The need for forensic accounting is fast growing in this day and age. Private individuals, as well as big corporations, rely on forensic accountants when they need to resort to court action to address their problems. For company owners, forensic accounting is critical to uncovering fraud carried out by their employees. More importantly, forensic accountants now play a major role in investigating crimes that are conducted over the Internet.
If you’re looking at your possibilities in this profession, learn more about what forensic accounting is and what you can do after you finish a course on it.
What Is Forensic Accounting
Forensic accounting is the practice of auditing a corporation’s records and transactions with the aim of uncovering any fraudulent activities. As opposed to financial audits wherein accountants approach the records of a company to detect inaccuracies that may hurt the company’s finances, forensic accounting approaches the records of a company to detect transactions that may be illegal or unethical.
Moreover, forensic accounting experts usually perform their audits to be used in a court of law, where there’ll be legal proceedings and decisions that would depend on their findings. Whether the purpose is to prove a person’s innocence or guilt of fraud, the forensic accountant checks the records of the concerned parties in their entirety to detect any anomalies.
The main difference between a financial audit and forensic accounting is that for evidence to be acceptable in court, the forensic audits performed should be done at 100% sampling rate. Random samplings are done for financial audits. The court can’t accept evidence collected by a forensic accountant if the whole set of data has not been checked. To learn more about how forensic accounting is maximized in the judicial system, check out New England College online.
Aside from being used for court proceedings, some organizations hire forensic accounting experts to conduct internal audits for risk management purposes. These experts check and certify that all practices done by the company are legal and ethical.
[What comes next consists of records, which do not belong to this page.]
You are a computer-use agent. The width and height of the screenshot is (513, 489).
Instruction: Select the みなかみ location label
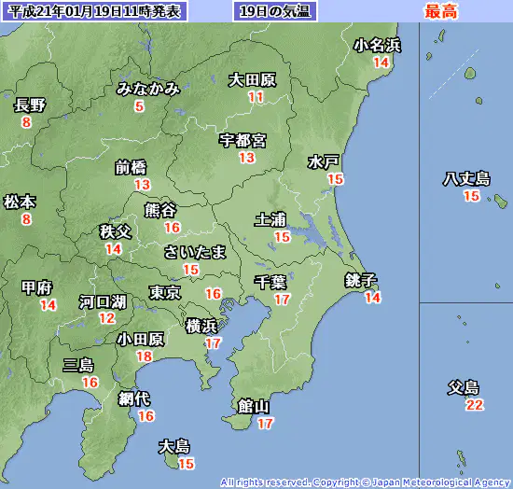coord(148,89)
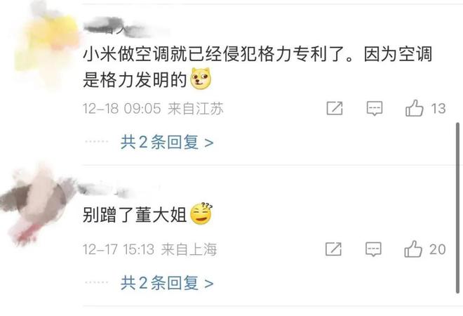Image resolution: width=463 pixels, height=316 pixels.
Task: Click the vertical scrollbar on right edge
Action: tap(457, 208)
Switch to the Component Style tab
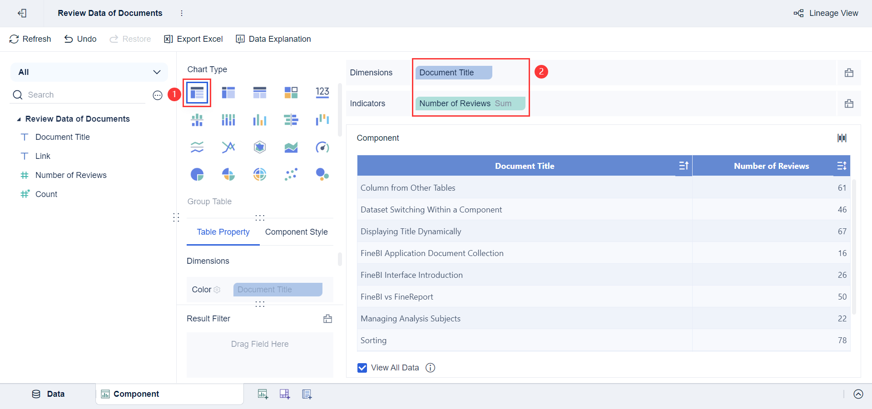 [296, 232]
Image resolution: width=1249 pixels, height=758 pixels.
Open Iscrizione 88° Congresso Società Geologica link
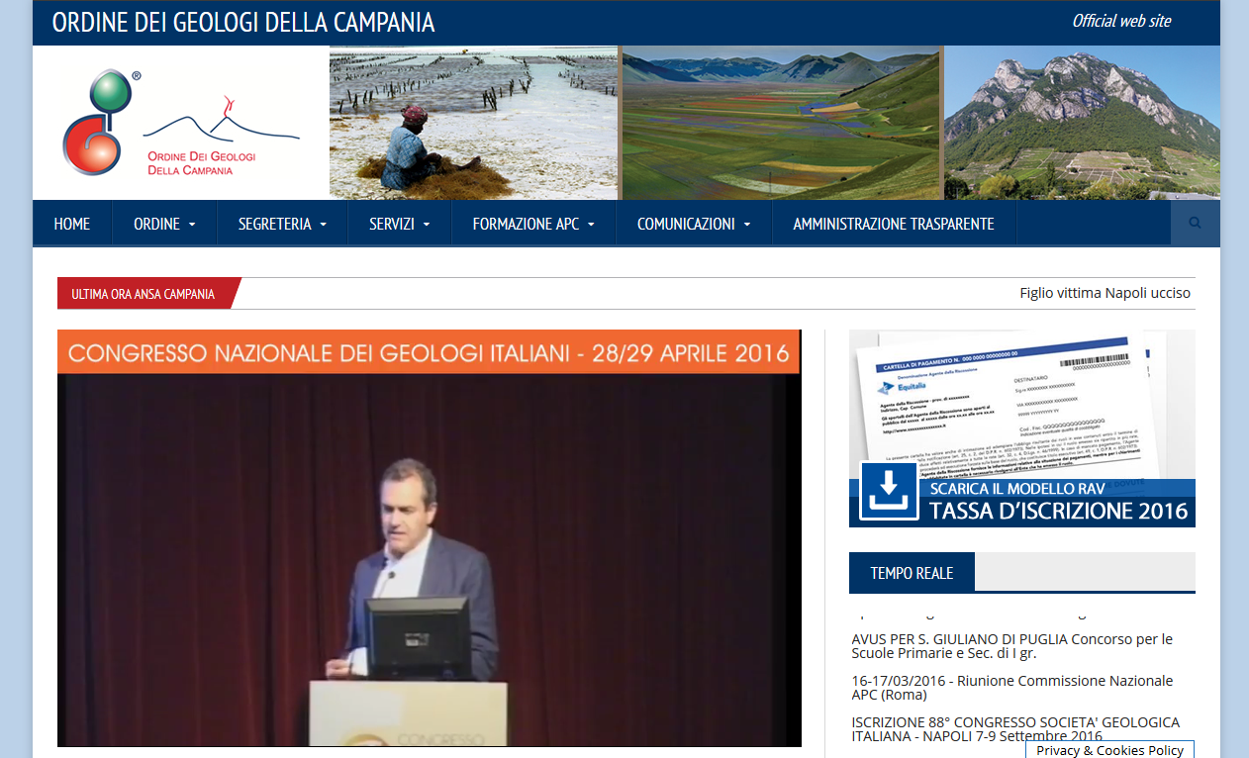(1015, 729)
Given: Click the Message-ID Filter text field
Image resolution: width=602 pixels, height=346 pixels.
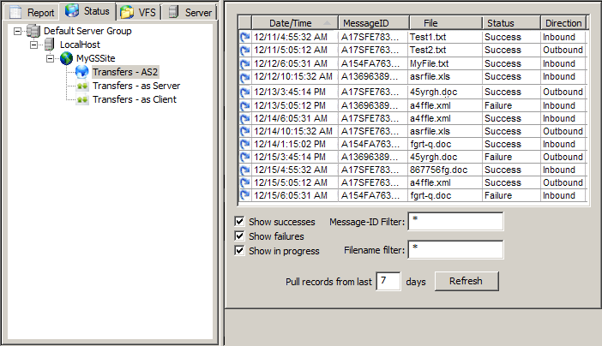Looking at the screenshot, I should [x=455, y=222].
How You Can Make a Career out of Forensic Accounting
Once you’ve completed a Master’s degree in Forensic Accounting, you have quite a few options for careers that you can go into. Here are a few possibilities for you to consider.
- Internal Forensic Auditor
An internal forensic auditor investigates and checks the current records of a financial institution to ensure that the company’s practices and dealings are within the boundaries of legal regulations. Moreover, the internal forensic auditor keeps track of and interprets changes in financial laws to make sure that the organization is still in compliance, considering current operations and the updated laws.
Internal forensic auditors likewise have the critical role of probing the company’s current records to detect weak spots and vulnerability to fraud, theft, and corruption. This is a proactive measure to prevent future issues from cropping up and harming the company.
- Risk Management Internal Auditor
Prospective investment opportunities for financial institutions will also have to be audited by forensic accountants to ensure that all risks are managed and that the company’s future investments will be legally compliant. Forensic accounting audits would cover the company’s risk management in terms of financial risks. Moreover, the work of the risk management internal auditor protects the company’s reputation.
- Legal Consultant
Forensic accountants can assist law firms when dealing with cases involving financial matters. For instance, corruption and embezzlement charges require a lot of background studies on the financial records of both the defendant and the plaintiff. Tracking the flow and possible laundering of finances would be the main focus of forensic accountants when working with law firms.
For certain criminal charges, it would also be critical to check the financial history of the accused party. A thorough look into the accused person’s financial records may uncover financial backing and motive for a certain crime.
- Forensic Accountant for Law Enforcement and Government Agencies
Forensic accounting experts can also have many career opportunities in law enforcement and government agencies. Numerous cases being handled by federal agencies involve a lot of financial traffic and money laundering.
In many cases, the key to solving federal crimes is by following the trail of the money. A major component of organized crime is the flow of support in the form of money to support criminal operations. The forensic accountant uses his expertise to track how the money was used for crime or fraud.
For tax evasion-related cases, forensic auditors are tasked to determine the validity and accuracy of a company’s financial statements.
- Forensic Accountant in Accounting Firms
In many instances, the need for periodic forensic audits is conducted by a third-party accounting firm. Successful accounting firms usually have teams of forensic accountants who are ready to support private financial institutions, law firms, and government agencies.
Armed with a degree in Forensic Accounting, you have many career possibilities in front of you. Forensic accountants serve the community by ensuring that justice is carried out, that fraud and corruption are stopped, and that companies, as well as private parties, are always compliant with the law.